The first question comes from Mary F., Chicago, Ill.
I’m quite upset with you. My husband bought your book and purchased two storage unit auctions, against my better judgment. Now, we have a house full of stuff and although he’s sold some of it, I can’t stand my house looking like a junk yard. My husband acts like he has gold fever and is ready to buy more. What should I do?
Mary, I’m glad your husband read my book, did you read it? I explained several ways to move the merchandise once you bring it home. I assume you held a garage sale since that’s the best way to move a house full of merchandise. Here’s a couple of more suggestions to unload large quantities of merchandise if you’re not willing to sell individual pieces. Look in the phone book for auction houses in Chicago, there should be several. Go see a couple of these auctions and you’ll see that you can create box lots with many items. Box lots are a great way to make some money and get rid of the stuff around your house. Another suggestion would be to load a truck full of items and take to your local swap meet. If you really just want to get rid of the stuff, load it up and take it to your favorite charity and get the receipt – you can deduct at least $500 from your taxes. If you don’t want to be bothered loading it up, put an ad on craigslist under the free section and watch people back up their trucks and haul everything away.
I’m sorry you’re upset with your husband but you should consider reading the book and working with him as a team. Two heads are always better than one when it comes to selling your house full of merchandise. It takes constant energy to list and sell. If you don’t want to do it, you should just tell him you don’t like that. If he doesn’t understand your desires maybe you guys should seek marriage counseling.
Hey Scott, I bought my first storage unit at auction last week. There was some decent stuff, furniture, appliances, a sweet tv, some video games and dvd’s. The reason I’m writing is I found an old painting but I can’t find anything about it because it’s not signed. Any ideas on how I can figure out if it’s worth anything?
Ron, Las Vegas
Hi Ron, congrats on getting some good stuff. I have to tell you that my wife and I have found some art that we couldn’t figure out anything about. I have a couple ideas that might help you. I am aware of four auction houses near Las Vegas, Las Vegas Auction, McManus Auction, Clark County Public Auction, and Darwin’s Auction at the Boulder City Antique Mall. They all offer consignment and might have an idea about the value of your painting. You can also take digital pictures and start sending them out to various places on the internet like askart.com and artnet.com. What we usually do is take great pictures and list them on ebay with a starting price of 9.99 but we purchase the Gallery Plus feature. This gets the painting an affordable exposure and we’ve sold the majority of our art this way. One last option is to call some local antique dealers and ask them if they’re interested in looking at the painting. We’ve had several come to the house and we ask them lots of questions. They usually say they have to research the item and you’ll never hear from them again. The process can be frustrating but the last thing you want to happen is sell it at a garage sale for $50 and then see the buyer on the antique roadshow with a $20,000 painting.
Hope that helps,
Scott R Asher
I was looking at your book on Amazon and love the idea of making some money at garage sales but a neighbor told me that we’re only allowed by law to have two garage sales per year. Even if I had the two best garage sales ever, I don’t see how it’s possible to reach financial freedom from that. I know there are people that break this law, how do they get around it?
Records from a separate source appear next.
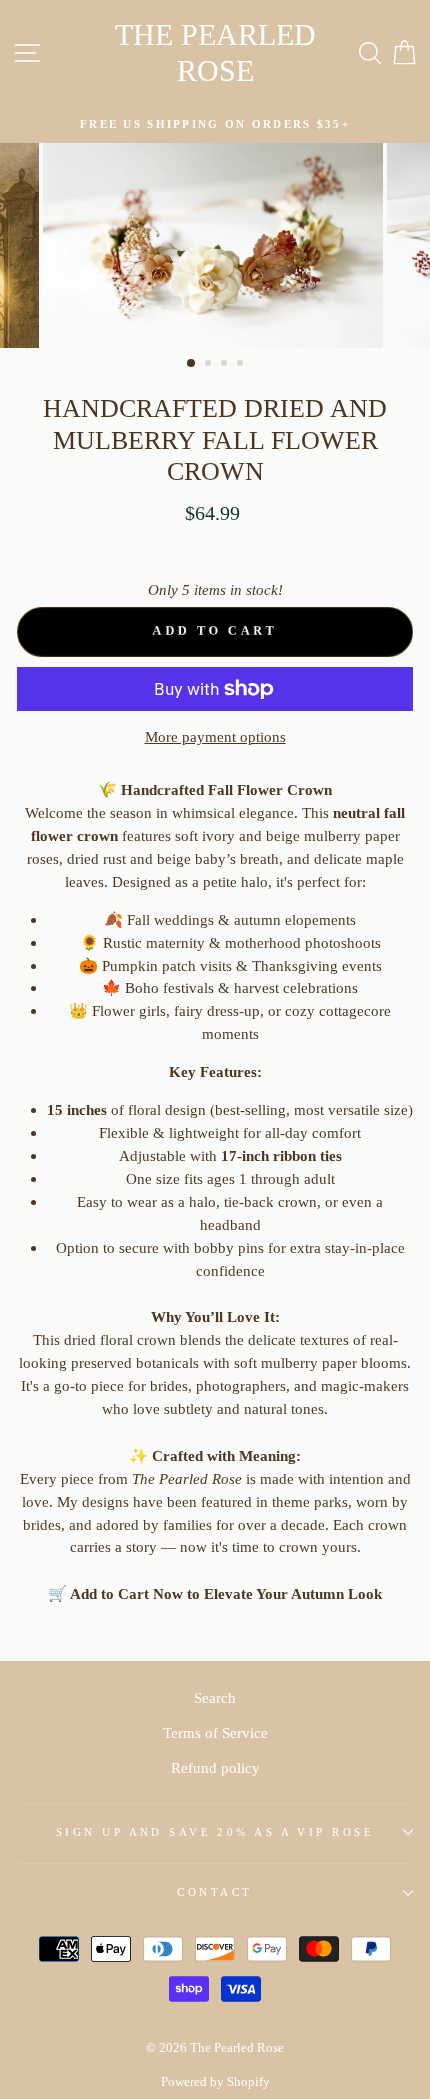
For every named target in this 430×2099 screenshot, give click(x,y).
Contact (214, 1892)
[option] (215, 124)
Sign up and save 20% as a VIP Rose (215, 1832)
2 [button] (210, 365)
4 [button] (242, 365)
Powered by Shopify (215, 2082)
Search (215, 1697)
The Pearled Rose (215, 52)
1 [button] (192, 364)
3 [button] (226, 365)
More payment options (215, 736)
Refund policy (215, 1767)
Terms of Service (215, 1732)
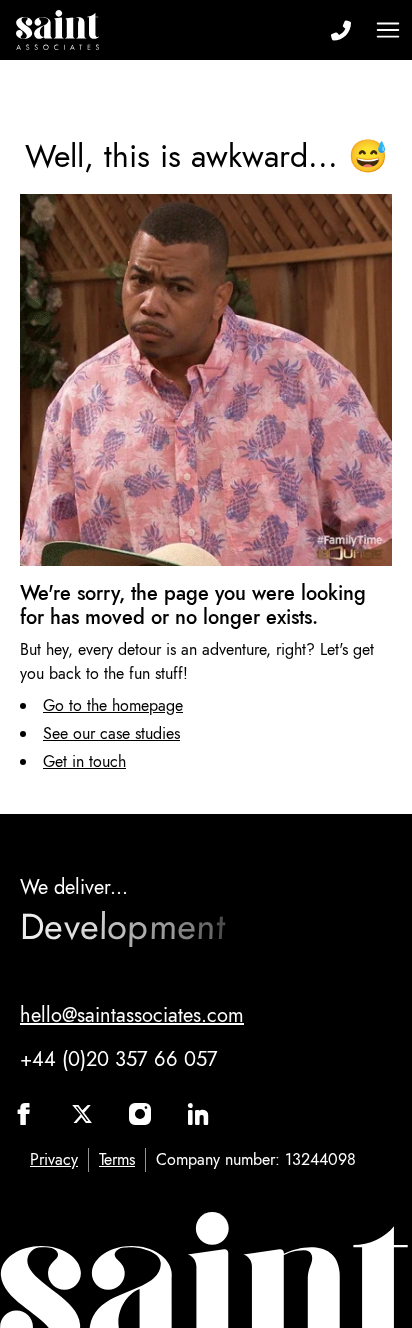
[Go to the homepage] (57, 30)
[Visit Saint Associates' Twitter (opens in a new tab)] (82, 1114)
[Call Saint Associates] (340, 30)
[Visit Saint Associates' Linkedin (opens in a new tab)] (198, 1114)
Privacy (54, 1159)
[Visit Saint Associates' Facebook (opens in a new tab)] (24, 1114)
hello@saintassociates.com (132, 1015)
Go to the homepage (113, 705)
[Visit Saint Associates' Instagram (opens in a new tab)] (140, 1114)
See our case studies (111, 733)
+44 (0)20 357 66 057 (119, 1059)
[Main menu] (388, 30)
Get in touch (84, 761)
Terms (117, 1159)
Thanks for your question. First, I wouldn’t take your well meaning neighbor’s word on the legal limit for garage sales in your neighborhood. You need to determine whether you’re governed by the city or county, depending on where you live and actually read the ordinance or code that states the legal limits for garage sales in your jurisdiction. Second, understand that code enforcement is a complaint driven process. If nobody complains about your garage sale then, in theory, you could have it every day. I was personally told this by more than one code enforcement officer when I lived in Las Vegas. Also understand that the definition of garage sale is typically considered “outside sales.” That means that you’re not having a garage sale if you’re selling items inside the house.
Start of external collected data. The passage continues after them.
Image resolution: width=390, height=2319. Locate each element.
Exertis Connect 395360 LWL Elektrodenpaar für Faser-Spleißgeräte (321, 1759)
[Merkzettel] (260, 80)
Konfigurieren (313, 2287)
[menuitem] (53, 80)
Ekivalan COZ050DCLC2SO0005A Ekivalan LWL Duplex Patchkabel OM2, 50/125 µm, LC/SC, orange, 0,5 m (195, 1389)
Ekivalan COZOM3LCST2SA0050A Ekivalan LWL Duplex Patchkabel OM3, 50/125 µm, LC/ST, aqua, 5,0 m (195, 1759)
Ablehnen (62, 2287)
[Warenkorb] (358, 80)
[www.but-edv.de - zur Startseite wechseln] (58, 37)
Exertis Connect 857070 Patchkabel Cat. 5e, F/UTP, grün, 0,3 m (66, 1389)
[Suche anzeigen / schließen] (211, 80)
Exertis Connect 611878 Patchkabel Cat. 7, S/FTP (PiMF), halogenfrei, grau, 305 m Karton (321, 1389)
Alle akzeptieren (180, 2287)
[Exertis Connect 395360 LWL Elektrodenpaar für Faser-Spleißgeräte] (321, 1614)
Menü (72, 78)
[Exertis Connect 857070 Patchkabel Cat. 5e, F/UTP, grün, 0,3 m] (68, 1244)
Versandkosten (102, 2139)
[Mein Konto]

When I first started the business I held a garage sale every weekend until a neighbor complained. I told my mentor about code enforcement showing up at my door and he told me my problem was that I hadn’t involved my neighbors. He told me to speak to the neighbors, invite them to hold sales at the same time and give them items they want from your sale for free – in essence, to bribe them. The next opportunity I had to hold a “legal” garage sale, we printed a letter to the neighbors explaining that the law allowed so many days of outside sales and we were going to have the first of our four days on such and such weekend. We invited them to participate, that we would advertise the sale as a multi-family sale and they knew how much traffic we could generate and they could profit and have fun as well. Nobody on the block chose to participate but we never had any further complaints from the neighbors and we extended our sales past the legal limit on several occasions. If you have a good relationship and respect the fact that nobody wants to live next to a permanent garage sale, you can exceed the legal limit of sales days without incident. Just don’t be obnoxious about it. Also, if you read my book, you’ll find that I describe many other outlets to sell your merchandise besides garage sales. Garage sales are just the beginning of learning to sell on a personal level and to determine the intrinsic value of any item. Once you acquire that skill, you’ll see that you can make money anywhere, all the time.